# Exo Terra Glow Light safe to use?



## Staticpulse (Apr 18, 2008)

Right, I have recently bought an exo terra terrarium (45x45x45) with the dual canopy. The halogen light with this gives off very little heat, so am planning to use the glow light (Exo Terra : Glow Light / Porcelain Clamp Lamp + Glow Reflector - PT2052) that I had laying around... however the website states not to use this with their own terrariums and instead to use the normal light dome :?

Now I can't really see how the added glow could possibly be a problem... but thought I should probably check to see if anyone knows the reason why they shouldn't be used together? I have the light bracket so it would be raised from the screen mesh and only plan on using an incandescent heat bulb with it. 

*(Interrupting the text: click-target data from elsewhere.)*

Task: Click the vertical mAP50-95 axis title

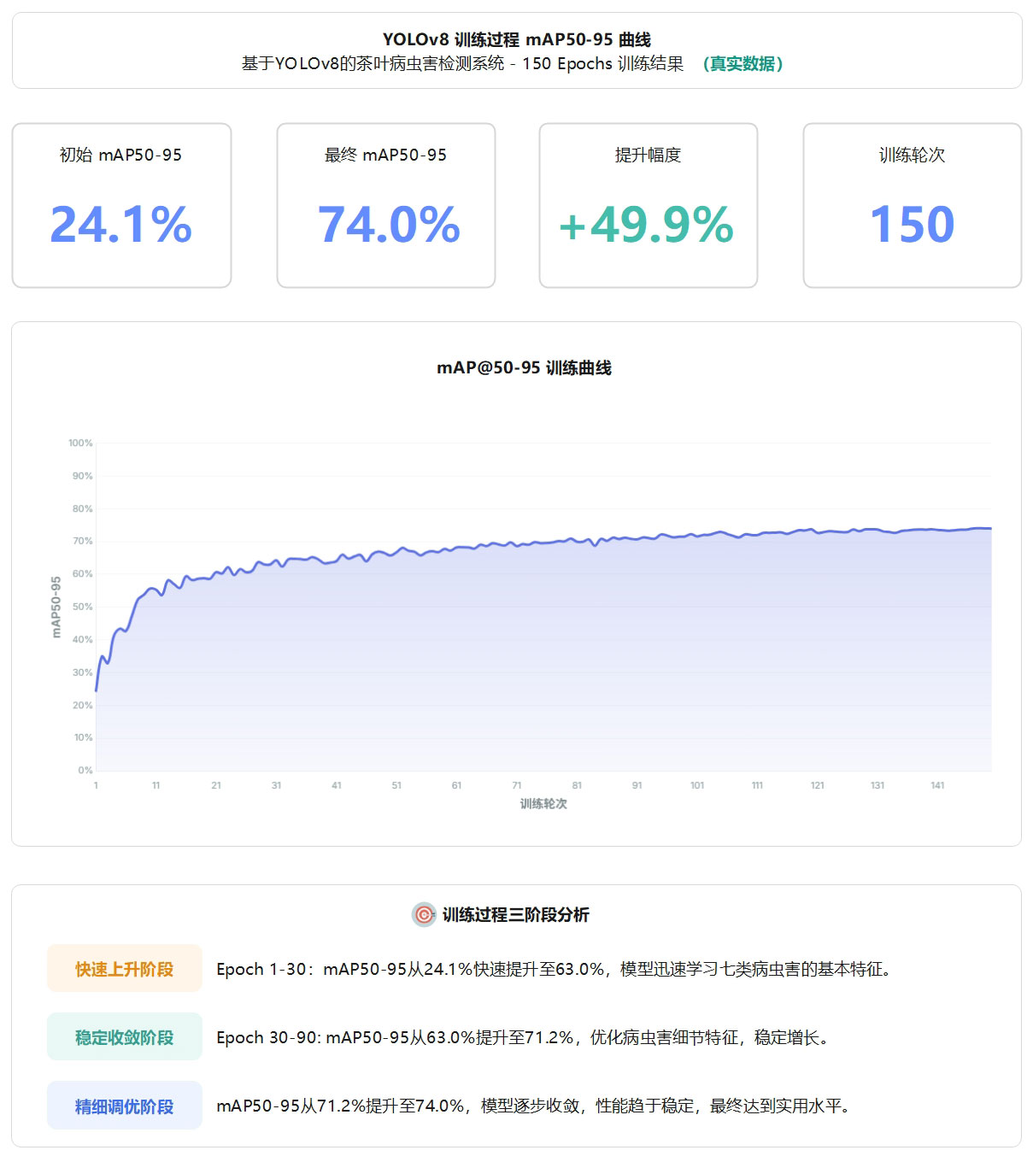Action: [56, 607]
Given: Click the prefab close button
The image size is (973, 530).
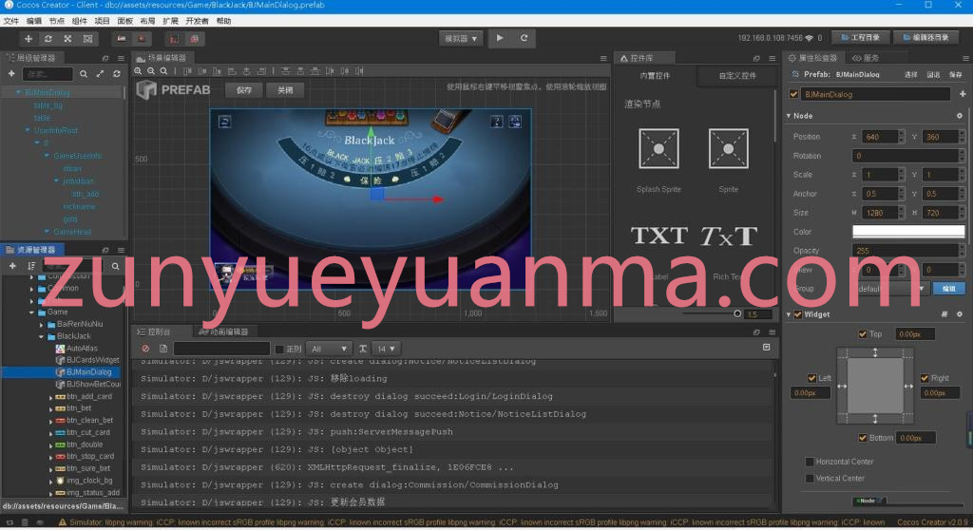Looking at the screenshot, I should tap(285, 90).
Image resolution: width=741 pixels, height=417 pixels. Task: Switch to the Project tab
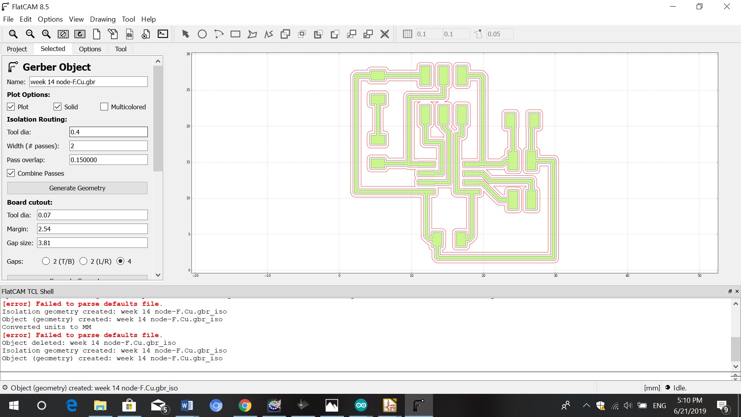click(17, 49)
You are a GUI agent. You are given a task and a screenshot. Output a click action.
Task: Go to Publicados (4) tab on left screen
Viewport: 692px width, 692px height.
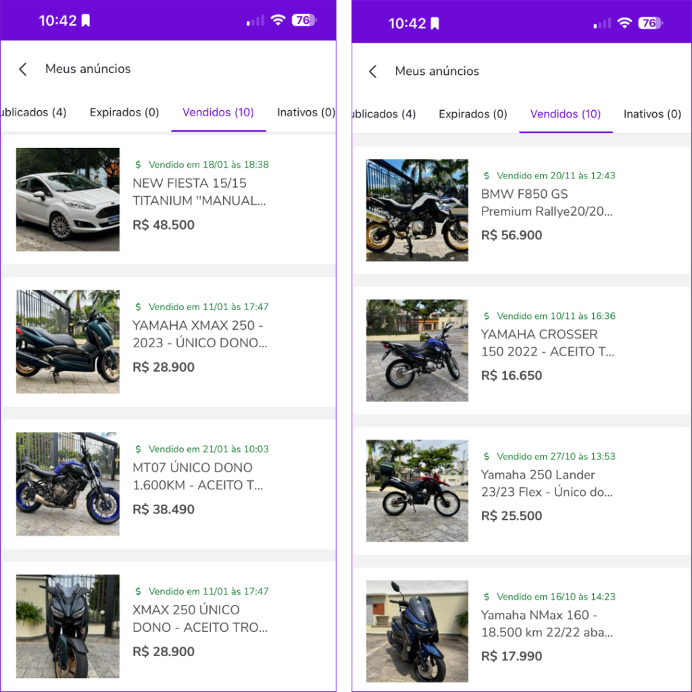34,112
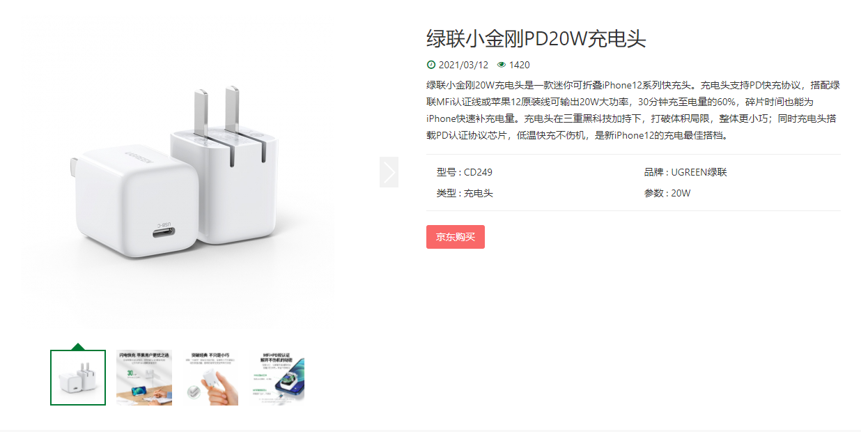Click the publish date 2021/03/12
Viewport: 861px width, 432px height.
[x=463, y=65]
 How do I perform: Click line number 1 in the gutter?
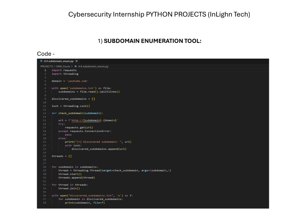coord(45,70)
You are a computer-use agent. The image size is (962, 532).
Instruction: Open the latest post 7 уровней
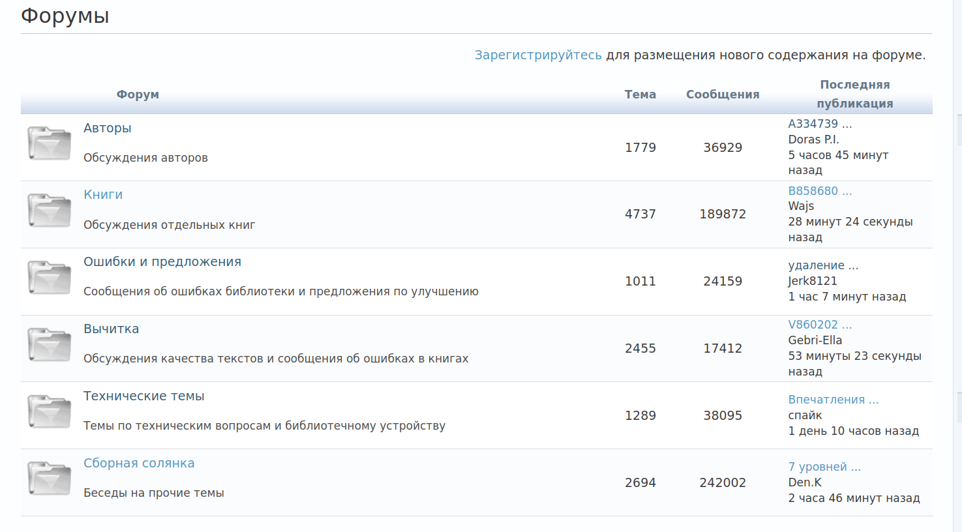[x=824, y=467]

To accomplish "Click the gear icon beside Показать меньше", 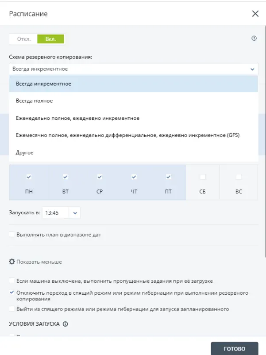I will [12, 262].
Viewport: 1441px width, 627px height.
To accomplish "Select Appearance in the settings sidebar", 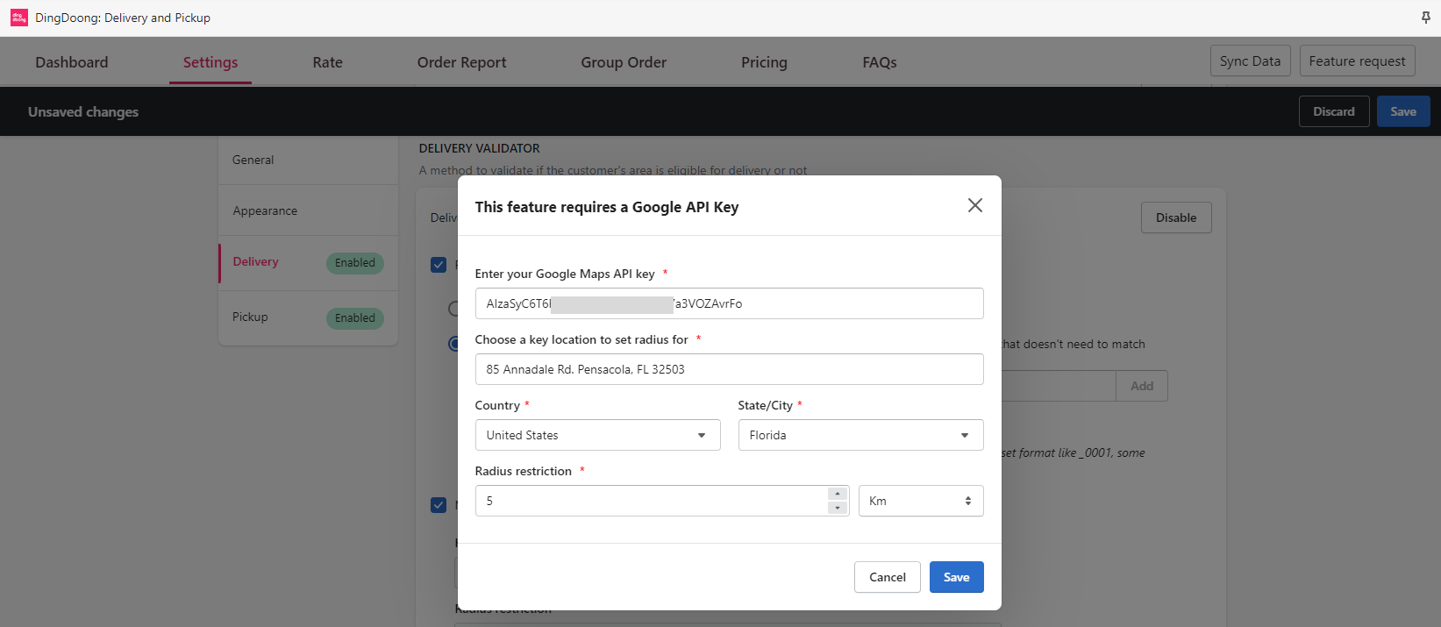I will point(265,210).
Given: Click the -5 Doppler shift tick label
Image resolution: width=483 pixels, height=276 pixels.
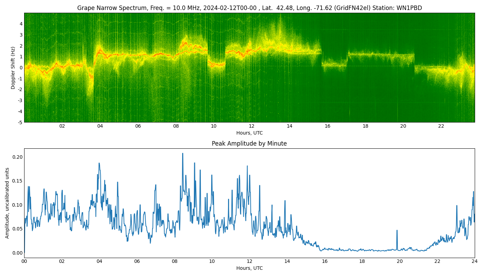Looking at the screenshot, I should [x=20, y=122].
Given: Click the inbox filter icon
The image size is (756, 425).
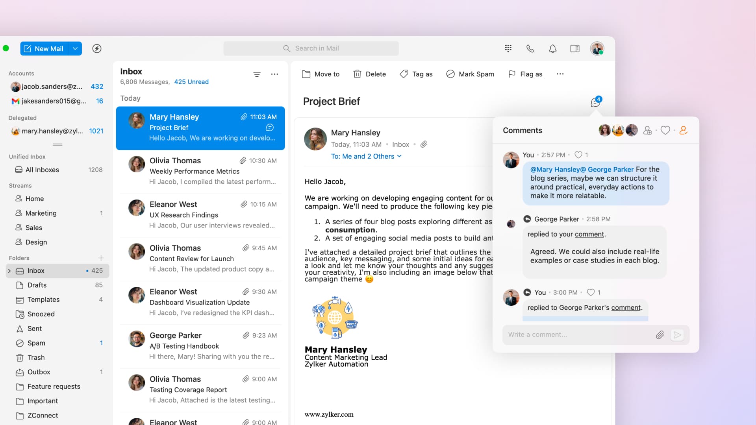Looking at the screenshot, I should (257, 74).
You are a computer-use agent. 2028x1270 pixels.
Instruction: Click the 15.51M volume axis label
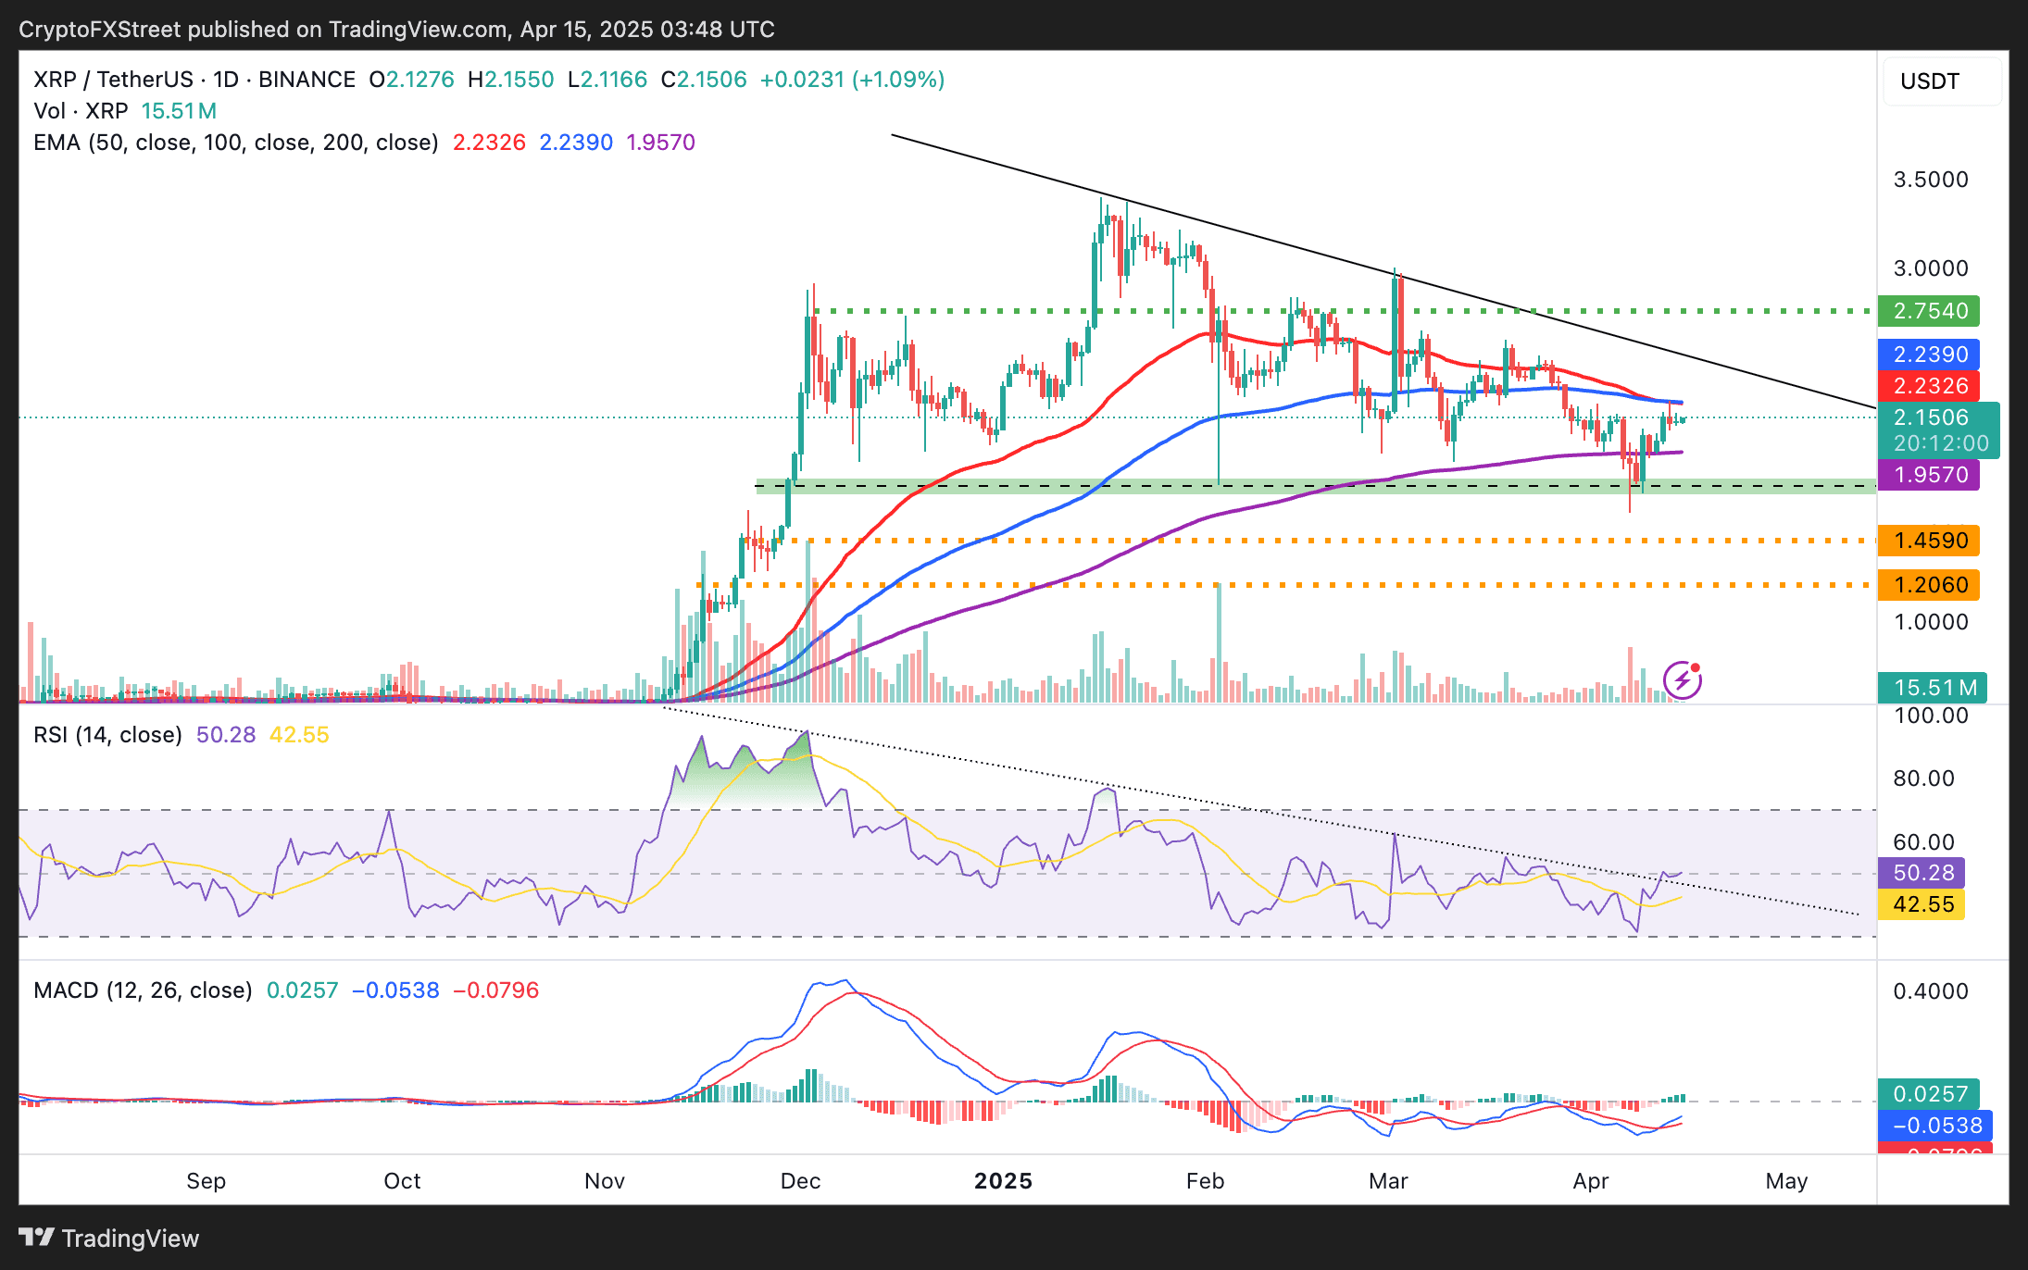click(x=1933, y=688)
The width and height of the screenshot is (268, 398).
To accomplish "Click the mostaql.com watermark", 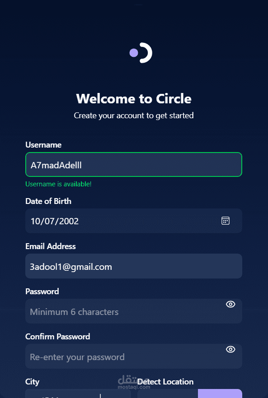I will pyautogui.click(x=134, y=382).
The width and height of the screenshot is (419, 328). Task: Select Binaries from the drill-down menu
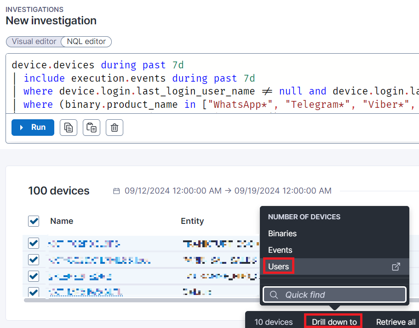pos(282,233)
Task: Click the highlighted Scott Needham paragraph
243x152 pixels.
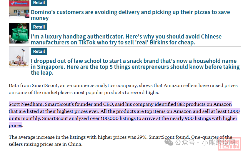Action: point(124,115)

Any help would be appreciated. I don't really want to go out and buy anything else, but at the same time I don't want to potentially damage the terrarium or any animal that gets put inside! :hmm:


----------



## Meko (Apr 29, 2007)

Exo Terra hoods usually (unless newer ones are different) have a 25watt max rating.


----------



## Galactic Mushroom (Mar 8, 2013)

You won't have a problem using them together the small glow light can take max of 100w. It glows I'm the dark when you turn the bulb off it's pretty pointless though


----------



## Staticpulse (Apr 18, 2008)

Ok thanks, it just seemed a bit strange that they would specifically put on the website NOT to put the two together haha. Just wanted to double check the world wasn't going to explode or something...


----------